Three years ago, Espino left her homeland and her dying diabetic mother to start a new job and a new life as a nurse at Allenmore Hospital in Tacoma, Wash. She was 31, a wife, a mother of two, the only sibling with the earning potential to pay her mom's medical bills.

"My presence there would have filled up her loneliness," Espino says, "but I could see I have my family to take care of. And I knew she was going to get even sicker eventually and I would have to pay for it."

Espino was one of 47 nurses recruited from the Philippines to relieve staffing shortages at two of MultiCare Health System's hospitals in Tacoma.

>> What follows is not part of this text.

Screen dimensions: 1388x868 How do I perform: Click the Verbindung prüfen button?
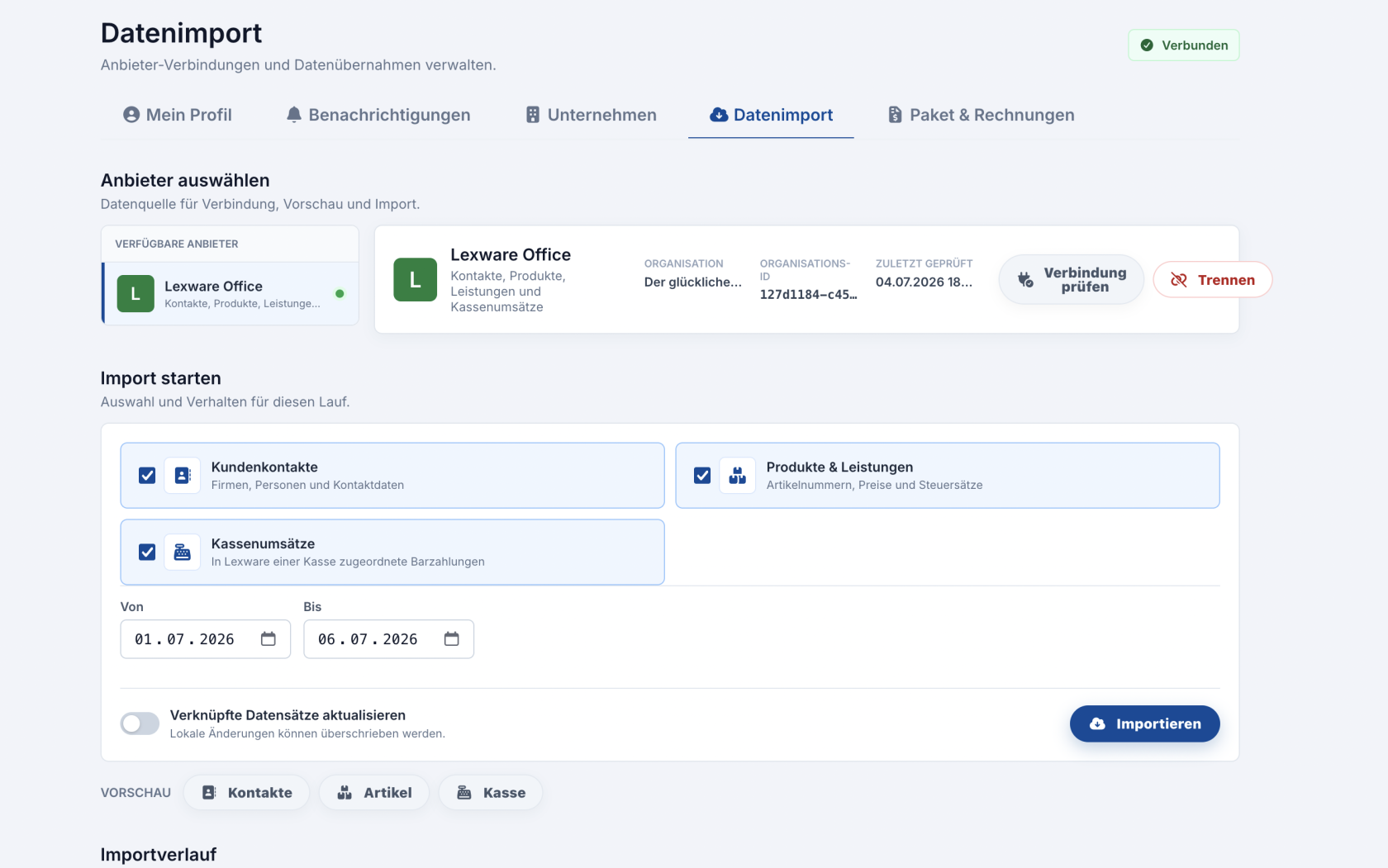[x=1072, y=280]
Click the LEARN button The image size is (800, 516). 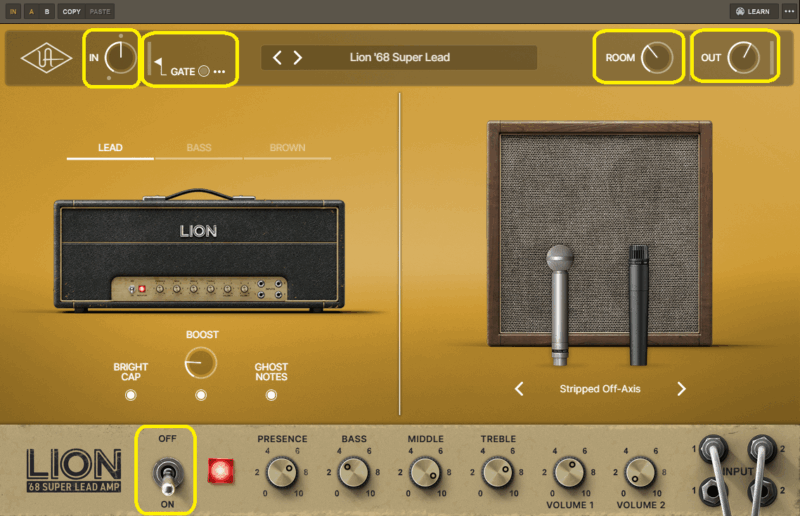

"We had a significant nursing vacancy and we were planning for our future as well," says Rita Wilson, who then led MultiCare's nurse-recruiting program. "Our nursing population is getting older. We had to do something so we'd have a steady stream coming in."

Nursing shortages are nothing new. Since World War II, the United States has experienced a nursing shortage every 10 years or so. But this one is different. It's expected to cut deeper and last longer because it's caused primarily by demographics rather than economics, says Linda Tieman, executive director of the Washington Center for Nursing, a private nonprofit focused on making sure Washington state has enough nurses.

Washington has 71,755 registered nurses - 5,160 short of what's needed. Looking ahead is even more alarming. If nothing is done, the state will be down 30,000 nurses by 2020, according to the Washington State Nurses Association.

Nationally, if trends continue, the country will be short 275,000 nurses by 2010. Federal estimates project the nation will need to train or recruit at least 800,000 nurses by 2020 to keep up with nurse retirements and a growing need as baby boomers age and require more medical care.

"The reality is that we aren't going to be able to do that," says Cheryl Peterson, senior policy analyst for the American Nurses Association. "What about funding for nursing education? Better working conditions?" she asks. How does the health-care system need to be reformed to make better use of staff it already has?

During an era of restructuring in the mid-1990s, Peterson says, staffing cuts and belt-tightening in the American heath-care industry drove away nurses who felt overworked and were worried about patient safety as well as their own. By 2005, about half a million registered nurses left the profession.

Consider: The average age of nurses in Washington state is 45. So the bulk of the state's nurses are in their 50s and likely to soon retire. They are the tail generation of American women for whom job options were severely limited.

"Nurses, teachers, secretaries. Those were the career options," recalls 59-year-old Tieman. "Women have unlimited choices now."

No surprise that there was a dip in nurse demographics as post-boomer women chose to become doctors or go into law, business, computers, marine science.

Yet plenty of Americans want to be nurses now, especially given improving salaries. (At Allenmore, for example, base salaries for registered nurses start at $42,000 a year, rising to $83,000 with 28 years' experience. The state average RN salary is $60,000. Nationally, agency and traveling nurses who work as "temps" can earn more than $110,000 annually, without benefits.)

These days, lack of interest isn't what's restricting the flow of nurse grads. The problem is that nursing schools don't have enough teachers. Last year, Washington state's 40 nursing programs turned away 45 percent of qualified applicants. Again, witness the baby-boom effect. The average age among the nursing faculty in Washington is 54. And given relatively low academic salaries, schools find it hard to compete for experienced nurses who want to retire or work in more lucrative industry jobs.

This year, the Center for Nursing raised about half a million dollars to expand the capacity of nursing schools and support training for nurses who want to become nursing educators. Tieman says health-care facilities and nursing schools are starting to talk about how to reform the system so more nurses can be trained. But it's too early to say how many more or how fast.

Meanwhile, across the country, as older nurses age out and burn out and students can't squeeze through the school bottleneck fast enough to replace them, foreign-educated nurses are increasingly filling the gap.